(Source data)

= = = = =

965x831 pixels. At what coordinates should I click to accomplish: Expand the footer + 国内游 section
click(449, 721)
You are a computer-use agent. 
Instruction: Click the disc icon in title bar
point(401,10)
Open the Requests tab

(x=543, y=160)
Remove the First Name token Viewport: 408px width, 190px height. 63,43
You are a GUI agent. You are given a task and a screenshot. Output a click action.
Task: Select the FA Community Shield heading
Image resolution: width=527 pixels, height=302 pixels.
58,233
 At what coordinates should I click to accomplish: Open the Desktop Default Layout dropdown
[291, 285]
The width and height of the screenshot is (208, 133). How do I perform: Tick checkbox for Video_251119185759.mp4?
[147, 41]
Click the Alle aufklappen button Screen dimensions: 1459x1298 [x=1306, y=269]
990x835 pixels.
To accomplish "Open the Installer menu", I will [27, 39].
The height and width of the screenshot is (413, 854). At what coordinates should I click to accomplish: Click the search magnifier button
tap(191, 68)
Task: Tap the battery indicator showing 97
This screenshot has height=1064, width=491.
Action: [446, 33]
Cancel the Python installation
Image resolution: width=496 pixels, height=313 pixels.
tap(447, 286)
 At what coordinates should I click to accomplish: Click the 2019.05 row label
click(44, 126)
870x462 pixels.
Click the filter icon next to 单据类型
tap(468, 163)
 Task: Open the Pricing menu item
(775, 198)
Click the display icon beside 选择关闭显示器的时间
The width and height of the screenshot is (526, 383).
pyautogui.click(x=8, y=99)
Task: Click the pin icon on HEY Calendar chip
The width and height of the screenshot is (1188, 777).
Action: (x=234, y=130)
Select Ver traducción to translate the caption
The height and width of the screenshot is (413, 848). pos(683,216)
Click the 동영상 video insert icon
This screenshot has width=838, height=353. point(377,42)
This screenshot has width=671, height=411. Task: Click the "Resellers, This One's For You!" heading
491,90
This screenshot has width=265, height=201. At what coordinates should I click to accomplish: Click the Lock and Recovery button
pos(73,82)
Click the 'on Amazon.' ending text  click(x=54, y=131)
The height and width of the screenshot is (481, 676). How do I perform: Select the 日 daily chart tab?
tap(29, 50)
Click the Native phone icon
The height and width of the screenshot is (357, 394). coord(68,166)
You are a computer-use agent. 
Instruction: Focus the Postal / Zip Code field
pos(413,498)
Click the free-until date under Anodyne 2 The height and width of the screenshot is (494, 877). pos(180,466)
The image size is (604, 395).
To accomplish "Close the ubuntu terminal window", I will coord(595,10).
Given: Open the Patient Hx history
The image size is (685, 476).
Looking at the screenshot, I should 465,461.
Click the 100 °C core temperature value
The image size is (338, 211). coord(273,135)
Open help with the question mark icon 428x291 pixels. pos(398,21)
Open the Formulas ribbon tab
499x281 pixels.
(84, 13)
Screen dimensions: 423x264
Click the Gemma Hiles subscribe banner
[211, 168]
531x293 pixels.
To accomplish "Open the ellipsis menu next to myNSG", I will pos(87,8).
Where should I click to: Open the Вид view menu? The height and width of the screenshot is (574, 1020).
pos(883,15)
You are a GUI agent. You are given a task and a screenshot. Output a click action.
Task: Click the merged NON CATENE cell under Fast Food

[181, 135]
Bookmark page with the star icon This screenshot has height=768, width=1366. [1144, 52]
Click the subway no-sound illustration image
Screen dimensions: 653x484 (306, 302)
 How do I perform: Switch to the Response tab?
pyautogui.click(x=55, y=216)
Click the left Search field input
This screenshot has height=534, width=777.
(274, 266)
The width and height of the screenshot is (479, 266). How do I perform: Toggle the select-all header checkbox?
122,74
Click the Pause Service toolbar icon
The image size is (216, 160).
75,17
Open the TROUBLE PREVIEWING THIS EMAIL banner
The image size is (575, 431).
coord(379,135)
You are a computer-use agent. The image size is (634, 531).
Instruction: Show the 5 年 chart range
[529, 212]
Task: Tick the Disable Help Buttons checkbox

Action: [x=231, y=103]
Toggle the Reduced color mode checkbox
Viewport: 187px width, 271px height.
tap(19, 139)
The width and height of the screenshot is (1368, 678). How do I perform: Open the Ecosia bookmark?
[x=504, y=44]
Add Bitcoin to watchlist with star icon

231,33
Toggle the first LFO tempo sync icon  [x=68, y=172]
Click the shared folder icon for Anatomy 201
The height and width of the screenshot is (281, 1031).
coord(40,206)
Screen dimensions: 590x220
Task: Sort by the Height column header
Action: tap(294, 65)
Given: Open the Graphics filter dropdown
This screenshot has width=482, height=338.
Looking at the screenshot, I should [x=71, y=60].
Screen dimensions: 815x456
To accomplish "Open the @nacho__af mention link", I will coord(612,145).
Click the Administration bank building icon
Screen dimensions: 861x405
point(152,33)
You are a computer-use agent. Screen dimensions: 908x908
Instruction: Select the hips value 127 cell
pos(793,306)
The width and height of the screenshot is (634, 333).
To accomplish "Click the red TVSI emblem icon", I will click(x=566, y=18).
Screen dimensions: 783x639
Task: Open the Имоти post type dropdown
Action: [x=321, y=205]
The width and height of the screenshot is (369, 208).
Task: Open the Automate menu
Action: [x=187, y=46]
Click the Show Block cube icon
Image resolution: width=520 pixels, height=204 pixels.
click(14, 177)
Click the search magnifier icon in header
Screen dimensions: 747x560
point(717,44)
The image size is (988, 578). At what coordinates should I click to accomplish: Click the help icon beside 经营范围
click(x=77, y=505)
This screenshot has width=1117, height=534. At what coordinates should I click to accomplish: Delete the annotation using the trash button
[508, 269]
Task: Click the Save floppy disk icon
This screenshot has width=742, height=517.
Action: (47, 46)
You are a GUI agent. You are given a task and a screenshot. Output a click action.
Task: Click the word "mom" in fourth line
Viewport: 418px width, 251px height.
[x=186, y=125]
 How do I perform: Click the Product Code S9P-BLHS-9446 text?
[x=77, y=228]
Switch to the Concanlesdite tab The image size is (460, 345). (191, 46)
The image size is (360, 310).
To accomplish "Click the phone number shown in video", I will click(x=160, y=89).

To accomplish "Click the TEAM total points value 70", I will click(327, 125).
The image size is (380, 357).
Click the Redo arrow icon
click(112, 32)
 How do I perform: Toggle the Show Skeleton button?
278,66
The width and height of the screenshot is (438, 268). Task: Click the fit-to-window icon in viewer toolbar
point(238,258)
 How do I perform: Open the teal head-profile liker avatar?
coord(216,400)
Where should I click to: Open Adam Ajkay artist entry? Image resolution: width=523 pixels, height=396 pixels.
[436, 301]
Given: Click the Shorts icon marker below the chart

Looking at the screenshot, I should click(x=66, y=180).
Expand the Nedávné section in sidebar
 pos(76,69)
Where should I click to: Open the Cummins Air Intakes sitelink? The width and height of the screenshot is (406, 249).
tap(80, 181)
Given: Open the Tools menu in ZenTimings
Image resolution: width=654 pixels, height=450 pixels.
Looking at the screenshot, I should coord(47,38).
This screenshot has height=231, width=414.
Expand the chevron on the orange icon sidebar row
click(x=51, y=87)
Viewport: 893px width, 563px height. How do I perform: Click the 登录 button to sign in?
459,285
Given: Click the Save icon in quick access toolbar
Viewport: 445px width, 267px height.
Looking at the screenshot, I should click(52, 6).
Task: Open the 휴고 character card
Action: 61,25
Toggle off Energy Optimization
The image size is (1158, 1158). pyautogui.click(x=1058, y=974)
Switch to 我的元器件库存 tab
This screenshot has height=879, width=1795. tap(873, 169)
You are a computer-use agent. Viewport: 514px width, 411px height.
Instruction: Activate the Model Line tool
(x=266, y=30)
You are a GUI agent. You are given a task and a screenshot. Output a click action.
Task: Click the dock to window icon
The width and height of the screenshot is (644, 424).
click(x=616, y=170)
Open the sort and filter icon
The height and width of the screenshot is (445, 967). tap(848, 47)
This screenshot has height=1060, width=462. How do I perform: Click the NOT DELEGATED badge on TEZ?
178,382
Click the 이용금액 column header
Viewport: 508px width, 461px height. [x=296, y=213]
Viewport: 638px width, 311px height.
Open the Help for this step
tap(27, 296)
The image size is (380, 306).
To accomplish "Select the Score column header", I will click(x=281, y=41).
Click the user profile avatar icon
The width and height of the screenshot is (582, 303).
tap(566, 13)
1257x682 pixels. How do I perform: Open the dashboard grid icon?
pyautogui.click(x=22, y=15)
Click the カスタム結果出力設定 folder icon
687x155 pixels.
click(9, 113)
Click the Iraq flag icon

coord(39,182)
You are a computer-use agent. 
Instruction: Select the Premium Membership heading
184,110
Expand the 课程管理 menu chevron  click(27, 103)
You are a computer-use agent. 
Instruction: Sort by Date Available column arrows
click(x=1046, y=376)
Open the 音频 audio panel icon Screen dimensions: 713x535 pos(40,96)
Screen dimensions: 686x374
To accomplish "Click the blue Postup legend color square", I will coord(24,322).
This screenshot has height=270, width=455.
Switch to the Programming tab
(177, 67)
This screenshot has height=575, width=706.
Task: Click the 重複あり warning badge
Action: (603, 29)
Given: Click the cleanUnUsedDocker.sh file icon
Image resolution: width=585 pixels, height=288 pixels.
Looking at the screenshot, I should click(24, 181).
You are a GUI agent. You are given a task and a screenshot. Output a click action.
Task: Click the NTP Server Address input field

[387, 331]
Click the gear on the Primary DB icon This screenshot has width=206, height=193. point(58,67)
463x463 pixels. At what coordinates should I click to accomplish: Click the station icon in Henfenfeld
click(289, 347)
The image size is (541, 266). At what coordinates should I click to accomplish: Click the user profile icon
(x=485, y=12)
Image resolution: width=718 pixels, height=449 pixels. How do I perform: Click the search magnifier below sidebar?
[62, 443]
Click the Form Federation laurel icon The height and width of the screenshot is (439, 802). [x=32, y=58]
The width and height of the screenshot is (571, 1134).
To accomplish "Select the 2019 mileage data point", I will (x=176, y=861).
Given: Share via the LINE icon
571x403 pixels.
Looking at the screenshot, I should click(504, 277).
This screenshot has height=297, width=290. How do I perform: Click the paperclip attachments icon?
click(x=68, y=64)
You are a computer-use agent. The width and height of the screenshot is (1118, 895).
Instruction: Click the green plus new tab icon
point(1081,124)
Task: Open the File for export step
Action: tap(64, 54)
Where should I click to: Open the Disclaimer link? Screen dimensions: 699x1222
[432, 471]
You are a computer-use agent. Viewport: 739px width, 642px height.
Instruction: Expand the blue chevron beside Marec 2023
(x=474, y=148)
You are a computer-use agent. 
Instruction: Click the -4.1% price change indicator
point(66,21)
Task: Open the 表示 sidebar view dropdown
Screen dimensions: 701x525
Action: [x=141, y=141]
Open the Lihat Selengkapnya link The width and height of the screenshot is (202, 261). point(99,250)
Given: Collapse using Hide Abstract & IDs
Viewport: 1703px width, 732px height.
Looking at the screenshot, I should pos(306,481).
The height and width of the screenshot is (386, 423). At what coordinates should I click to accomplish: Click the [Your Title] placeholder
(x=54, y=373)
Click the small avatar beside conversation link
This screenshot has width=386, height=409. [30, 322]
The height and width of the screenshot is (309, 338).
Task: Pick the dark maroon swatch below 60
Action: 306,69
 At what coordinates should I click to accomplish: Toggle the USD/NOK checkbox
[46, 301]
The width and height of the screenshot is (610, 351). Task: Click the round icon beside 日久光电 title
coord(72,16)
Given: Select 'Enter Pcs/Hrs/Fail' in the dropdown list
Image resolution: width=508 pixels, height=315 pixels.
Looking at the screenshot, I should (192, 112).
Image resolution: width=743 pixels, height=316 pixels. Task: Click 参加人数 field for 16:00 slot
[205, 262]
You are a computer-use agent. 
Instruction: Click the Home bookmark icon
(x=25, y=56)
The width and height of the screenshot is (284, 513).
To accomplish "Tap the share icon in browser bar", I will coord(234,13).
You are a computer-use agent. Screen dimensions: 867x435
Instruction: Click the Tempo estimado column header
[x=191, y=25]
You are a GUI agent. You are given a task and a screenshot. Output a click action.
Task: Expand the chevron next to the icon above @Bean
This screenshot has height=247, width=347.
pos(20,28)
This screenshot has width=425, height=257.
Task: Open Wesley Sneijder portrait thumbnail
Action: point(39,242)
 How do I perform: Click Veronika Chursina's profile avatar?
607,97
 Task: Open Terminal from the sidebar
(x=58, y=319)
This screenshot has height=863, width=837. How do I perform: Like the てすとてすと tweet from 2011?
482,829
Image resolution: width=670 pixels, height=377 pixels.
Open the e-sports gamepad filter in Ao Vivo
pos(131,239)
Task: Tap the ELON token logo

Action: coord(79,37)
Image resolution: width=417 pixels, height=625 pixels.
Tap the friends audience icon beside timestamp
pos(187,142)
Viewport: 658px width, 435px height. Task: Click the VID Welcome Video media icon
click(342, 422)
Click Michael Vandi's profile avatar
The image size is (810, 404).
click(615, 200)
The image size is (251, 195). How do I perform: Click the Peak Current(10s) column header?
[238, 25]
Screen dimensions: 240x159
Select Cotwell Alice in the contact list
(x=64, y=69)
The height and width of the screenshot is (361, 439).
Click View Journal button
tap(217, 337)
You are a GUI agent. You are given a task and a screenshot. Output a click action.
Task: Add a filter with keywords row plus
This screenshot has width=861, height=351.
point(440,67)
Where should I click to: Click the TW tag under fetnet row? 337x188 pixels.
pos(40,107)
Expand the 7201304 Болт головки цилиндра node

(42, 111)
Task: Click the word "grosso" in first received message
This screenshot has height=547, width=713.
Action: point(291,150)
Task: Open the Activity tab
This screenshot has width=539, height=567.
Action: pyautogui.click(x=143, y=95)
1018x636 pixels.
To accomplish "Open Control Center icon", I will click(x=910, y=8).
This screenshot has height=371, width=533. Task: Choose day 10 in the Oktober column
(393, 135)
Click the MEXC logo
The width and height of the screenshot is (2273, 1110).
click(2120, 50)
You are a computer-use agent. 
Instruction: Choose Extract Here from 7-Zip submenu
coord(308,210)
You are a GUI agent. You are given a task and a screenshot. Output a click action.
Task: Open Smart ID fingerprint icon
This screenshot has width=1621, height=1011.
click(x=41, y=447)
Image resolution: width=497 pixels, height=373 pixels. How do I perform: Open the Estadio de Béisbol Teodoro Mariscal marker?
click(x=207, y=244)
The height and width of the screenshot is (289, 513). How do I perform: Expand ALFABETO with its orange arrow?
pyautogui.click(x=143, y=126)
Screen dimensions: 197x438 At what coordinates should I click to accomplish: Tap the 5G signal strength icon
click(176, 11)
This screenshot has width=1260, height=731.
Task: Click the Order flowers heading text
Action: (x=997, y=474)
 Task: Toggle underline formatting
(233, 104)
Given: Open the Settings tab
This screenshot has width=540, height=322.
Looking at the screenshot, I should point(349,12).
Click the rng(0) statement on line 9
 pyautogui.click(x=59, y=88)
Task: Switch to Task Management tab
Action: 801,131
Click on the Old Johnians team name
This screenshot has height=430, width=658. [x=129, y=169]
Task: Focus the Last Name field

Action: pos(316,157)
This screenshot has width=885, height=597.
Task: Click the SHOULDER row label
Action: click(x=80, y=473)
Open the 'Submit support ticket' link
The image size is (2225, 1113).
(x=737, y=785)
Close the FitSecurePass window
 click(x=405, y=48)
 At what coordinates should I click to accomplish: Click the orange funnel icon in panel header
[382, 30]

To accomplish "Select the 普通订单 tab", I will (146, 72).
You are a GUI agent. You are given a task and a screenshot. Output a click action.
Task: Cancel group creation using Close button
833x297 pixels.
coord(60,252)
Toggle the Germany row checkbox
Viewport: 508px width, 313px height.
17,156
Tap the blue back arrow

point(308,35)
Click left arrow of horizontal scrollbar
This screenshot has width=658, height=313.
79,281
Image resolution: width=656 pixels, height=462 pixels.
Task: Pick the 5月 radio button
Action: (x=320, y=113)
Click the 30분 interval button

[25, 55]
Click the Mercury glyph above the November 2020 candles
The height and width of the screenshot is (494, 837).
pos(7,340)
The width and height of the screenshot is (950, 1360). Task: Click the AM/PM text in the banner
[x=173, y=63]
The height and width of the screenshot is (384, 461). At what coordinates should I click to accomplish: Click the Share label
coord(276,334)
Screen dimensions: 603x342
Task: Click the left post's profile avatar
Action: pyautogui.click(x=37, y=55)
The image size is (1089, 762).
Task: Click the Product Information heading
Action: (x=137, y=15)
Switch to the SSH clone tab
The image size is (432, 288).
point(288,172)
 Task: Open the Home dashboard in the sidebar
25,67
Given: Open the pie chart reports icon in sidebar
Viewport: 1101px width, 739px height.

= = = = =

### [What the task requires]
Could you repeat exactly the lines above from the line with "You are a computer-use agent. The image" up to and including the line with "Click the shared folder icon for Anatomy 201", and only those?

### [Result]
You are a computer-use agent. The image size is (634, 531).
Instruction: Show the 5 年 chart range
[529, 212]
Task: Tick the Disable Help Buttons checkbox

Action: [x=231, y=103]
Toggle the Reduced color mode checkbox
Viewport: 187px width, 271px height.
tap(19, 139)
The width and height of the screenshot is (1368, 678). How do I perform: Open the Ecosia bookmark?
[x=504, y=44]
Add Bitcoin to watchlist with star icon

231,33
Toggle the first LFO tempo sync icon  [x=68, y=172]
Click the shared folder icon for Anatomy 201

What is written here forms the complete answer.